PROBLEM DETAILS:
Starting at the line containing "You are a GUI" and ending at the line containing "Given: Click the JavaScript bar in the chart", transcribe the listing below exactly. Keep both end lines, skip the pictures, and copy nothing else.
━━━━━ SUPPLIED DATA ━━━━━
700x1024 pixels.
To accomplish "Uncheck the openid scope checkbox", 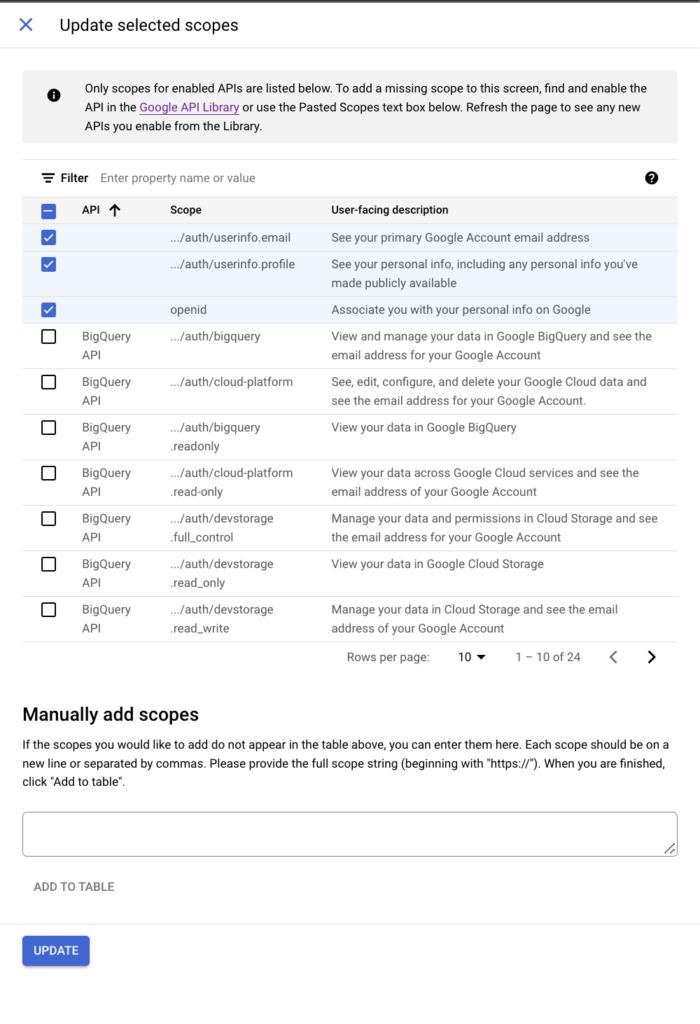I will (x=48, y=310).
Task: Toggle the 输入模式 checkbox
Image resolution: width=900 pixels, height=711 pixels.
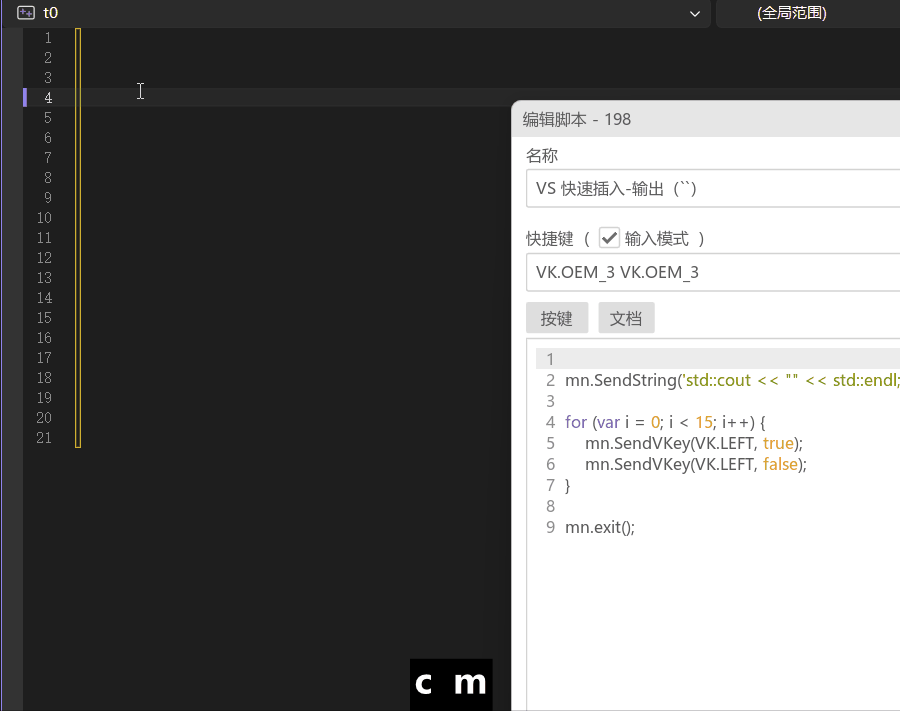Action: pyautogui.click(x=609, y=238)
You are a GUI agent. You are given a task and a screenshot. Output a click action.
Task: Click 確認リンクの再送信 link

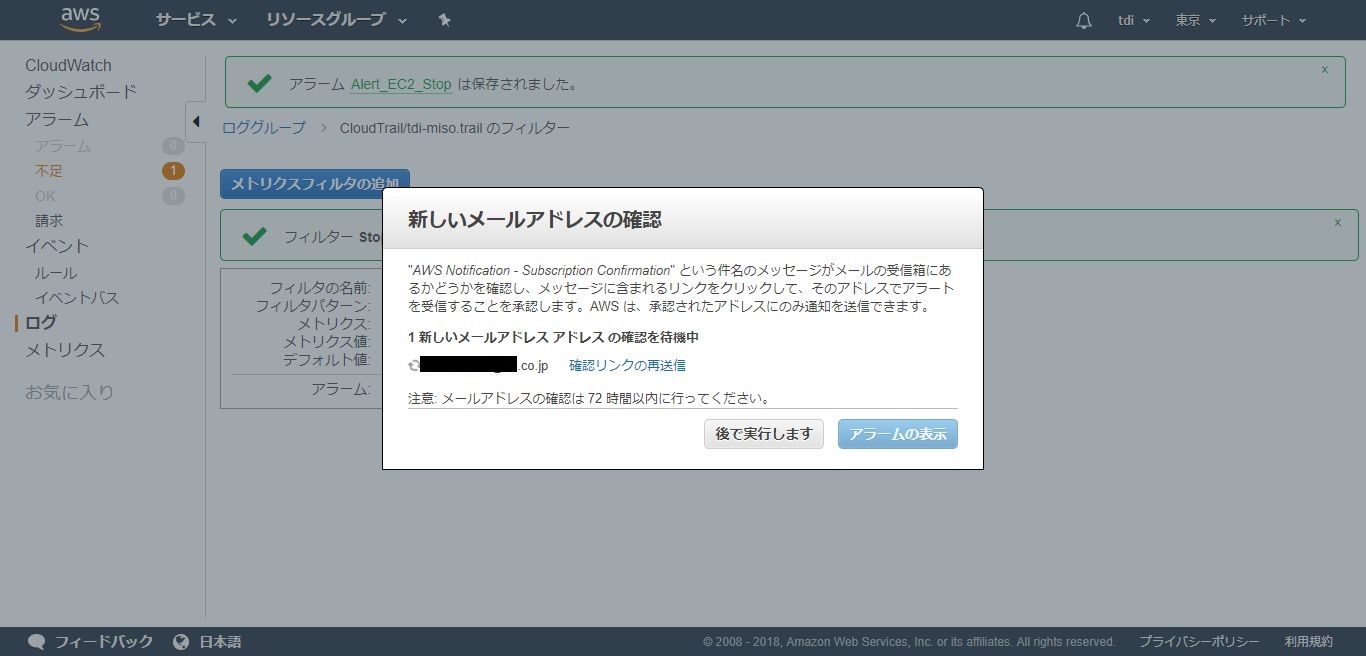point(627,366)
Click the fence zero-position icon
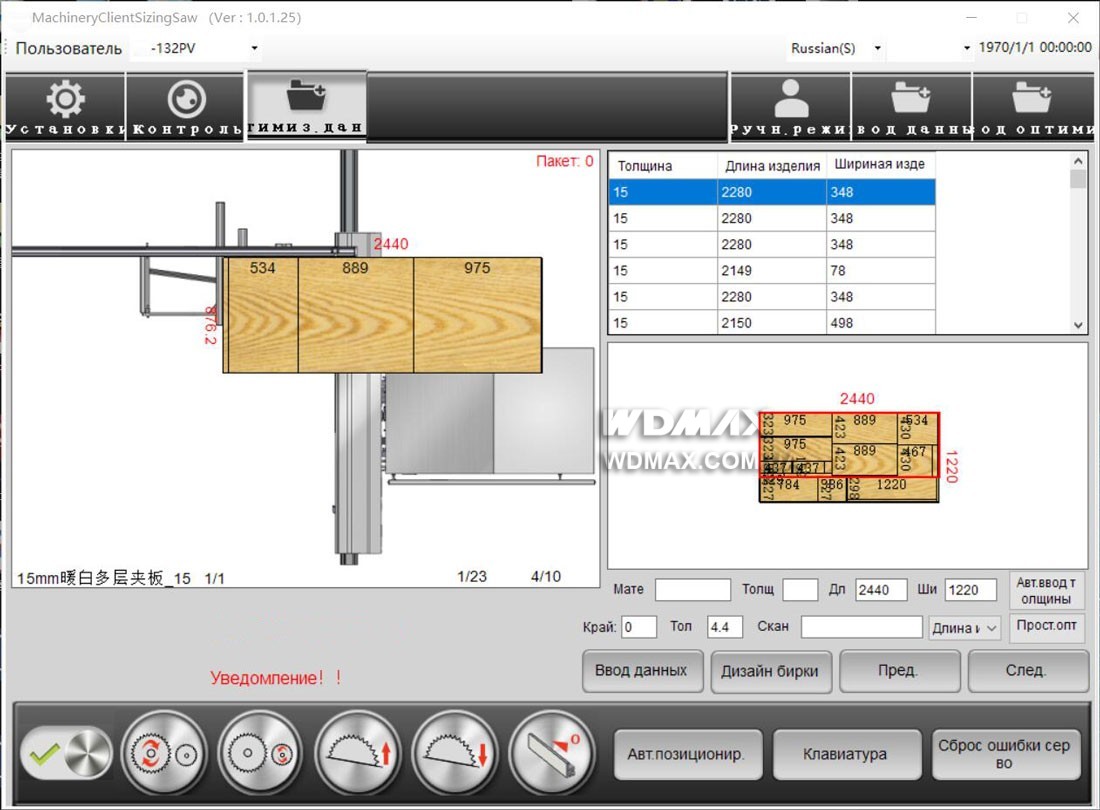1100x810 pixels. click(x=552, y=754)
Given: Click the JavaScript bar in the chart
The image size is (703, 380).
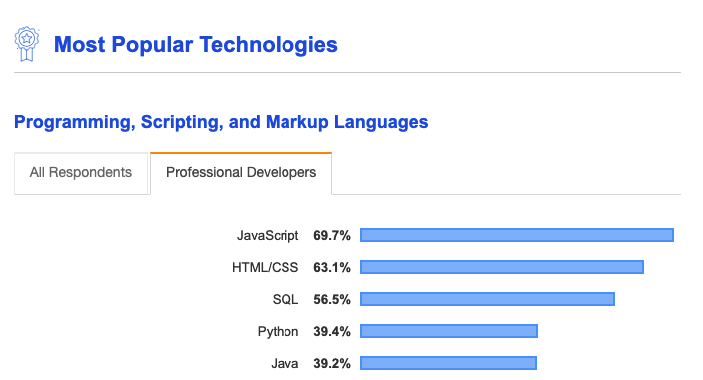Looking at the screenshot, I should point(517,235).
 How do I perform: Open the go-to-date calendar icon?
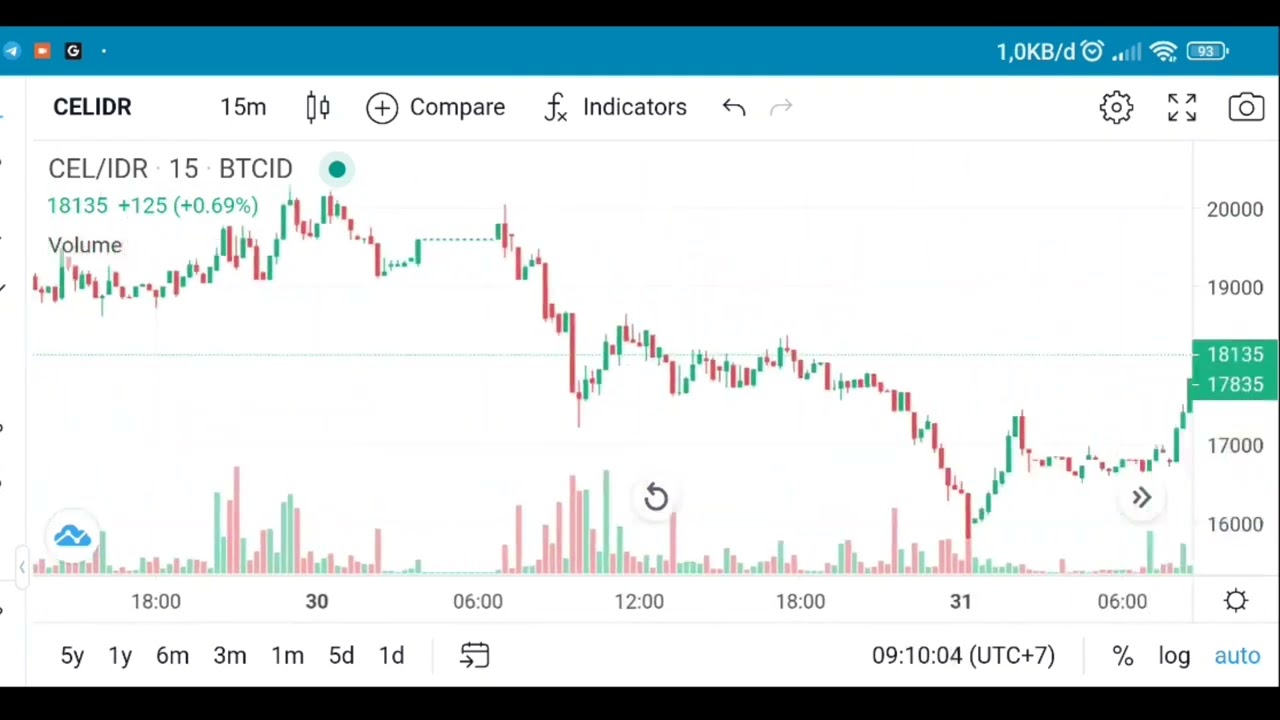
━━━━━
TASK OUTPUT:
You are a GUI agent. You are given a task and a screenshot. Output a click action.
Task: Click 確認リンクの再送信 link

point(627,366)
Click the fence zero-position icon
1100x810 pixels. click(x=552, y=754)
Given: Click the JavaScript bar in the chart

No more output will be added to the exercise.